= Asoka Mehta Committee =

Indian government committee on local governance

In December 1977, the Janata Government appointed a committee on Panchayati Raj institutions under the chairmanship of Asoka Mehta. The committee submitted its report in August 1978 and made 132 recommendations to revive and strengthen the declining Panchayati Raj system in the country. As a result of this report, the Indian states of Karnataka, Andhra Pradesh, and West Bengal passed new legislation. However, the flow of politics at the state level did not allow the institutions to develop their own political dynamics.

==Recommendations==
The main recommendations of the committee were:

1. The 3-tier system of Panchayati Raj should be replaced by the 2-tier system: Zilla Parishad at the district level, and below it, the Mandal Panchayat consisting of a group of villages covering a population of 15000 to 20000.
2. A district should be the first point for decentralisation under popular supervision below the state level.
3. Zila Parishad should be the executive body and made responsible for planning at the district level.
4. There should be an official participation of political parties at all levels of Panchayat elections.
5. The Panchayat Raj institutions should have compulsory powers of taxation to mobilise their own financial resources.
6. There should be a regular social audit by a district level agency and by a committee of legislators to check whether the funds allotted for the vulnerable social and economic groups are actually spent on them.
7. The state government should not supersede the Panchayat Raj institutions.

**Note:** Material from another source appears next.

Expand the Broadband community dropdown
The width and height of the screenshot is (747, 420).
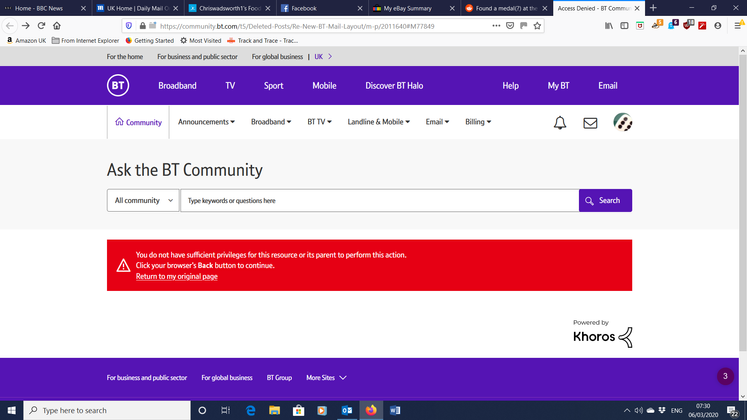[271, 122]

In case of an imperative supersession, election should be held within 6 months from the date of supersession.
8. The Nyaya Panchayats should be kept as separate bodies from that of development panchayats. They should be presided over by a qualified judge.
9. The chief electoral officer of a state in consultation with the Chief Election Commissioner should organise and conduct the Panchayati Raj elections.
10. Development functions should be transferred to the Zila Parishad and all development staff should work under its control and supervision.
11. The voluntary agencies should play an important role in mobilising the support of the people for Panchayati Raj.
12. A minister for Panchayati Raj should be appointed in the state council of ministers to look after the affairs of the Panchayati Raj institutions.
13. Seats for SCs and Sts should be reserved on the basis of their population.1/3rd seats should be reserved for women.

14. A Constitutional recognition should be accorded to the Panchayati Raj institutions. This would give them the requisite status and an assurance of continuous functioning.